# WHAT THE EXERCISE ASKS:
Only the lines running from the one with "Viewport: 1920px width, 1080px height." to the end of the listing should be returned, each exactly as it appears, with both ends kept.

------ MATERIAL PROVIDED ------

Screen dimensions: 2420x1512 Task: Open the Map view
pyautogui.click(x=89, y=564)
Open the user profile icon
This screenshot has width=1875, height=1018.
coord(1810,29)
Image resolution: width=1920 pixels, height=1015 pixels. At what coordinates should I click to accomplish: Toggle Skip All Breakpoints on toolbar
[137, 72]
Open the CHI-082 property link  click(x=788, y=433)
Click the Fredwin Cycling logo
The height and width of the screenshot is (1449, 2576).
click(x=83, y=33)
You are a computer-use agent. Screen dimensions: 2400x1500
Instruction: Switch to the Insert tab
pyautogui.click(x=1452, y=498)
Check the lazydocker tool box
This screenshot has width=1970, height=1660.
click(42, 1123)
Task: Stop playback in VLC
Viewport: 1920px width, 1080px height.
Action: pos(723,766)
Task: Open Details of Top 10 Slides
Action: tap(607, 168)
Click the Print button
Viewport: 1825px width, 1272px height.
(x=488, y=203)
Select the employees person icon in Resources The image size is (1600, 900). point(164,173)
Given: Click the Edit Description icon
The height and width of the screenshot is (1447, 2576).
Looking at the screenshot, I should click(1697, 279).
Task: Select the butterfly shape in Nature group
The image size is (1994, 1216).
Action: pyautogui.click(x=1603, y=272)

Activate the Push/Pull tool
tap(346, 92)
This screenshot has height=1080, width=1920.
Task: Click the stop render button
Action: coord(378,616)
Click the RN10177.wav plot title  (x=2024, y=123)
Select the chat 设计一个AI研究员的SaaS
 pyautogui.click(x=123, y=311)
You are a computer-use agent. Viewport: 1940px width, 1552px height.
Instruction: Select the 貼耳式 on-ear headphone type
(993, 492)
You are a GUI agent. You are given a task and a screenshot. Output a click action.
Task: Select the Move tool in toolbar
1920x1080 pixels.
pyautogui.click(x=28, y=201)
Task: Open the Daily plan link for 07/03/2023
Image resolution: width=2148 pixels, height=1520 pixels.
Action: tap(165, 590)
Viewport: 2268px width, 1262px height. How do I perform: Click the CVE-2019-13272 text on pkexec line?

------

# RESPONSE AREA:
Viewport: 1920px width, 1080px height.
Action: pos(723,766)
Task: Open Details of Top 10 Slides
Action: tap(607, 168)
Click the Print button
Viewport: 1825px width, 1272px height.
(x=488, y=203)
Select the employees person icon in Resources The image size is (1600, 900). point(164,173)
Given: Click the Edit Description icon
The height and width of the screenshot is (1447, 2576).
Looking at the screenshot, I should click(1697, 279).
Task: Select the butterfly shape in Nature group
The image size is (1994, 1216).
Action: pyautogui.click(x=1603, y=272)

Activate the Push/Pull tool
tap(346, 92)
This screenshot has height=1080, width=1920.
Task: Click the stop render button
Action: coord(378,616)
Click the RN10177.wav plot title  (x=2024, y=123)
Select the chat 设计一个AI研究员的SaaS
 pyautogui.click(x=123, y=311)
You are a computer-use agent. Viewport: 1940px width, 1552px height.
Instruction: Select the 貼耳式 on-ear headphone type
(993, 492)
You are a GUI agent. You are given a task and a screenshot. Output a click action.
Task: Select the Move tool in toolbar
1920x1080 pixels.
pyautogui.click(x=28, y=201)
Task: Open the Daily plan link for 07/03/2023
Image resolution: width=2148 pixels, height=1520 pixels.
Action: tap(165, 590)
Viewport: 2268px width, 1262px height. How do I perform: Click the CVE-2019-13272 text on pkexec line?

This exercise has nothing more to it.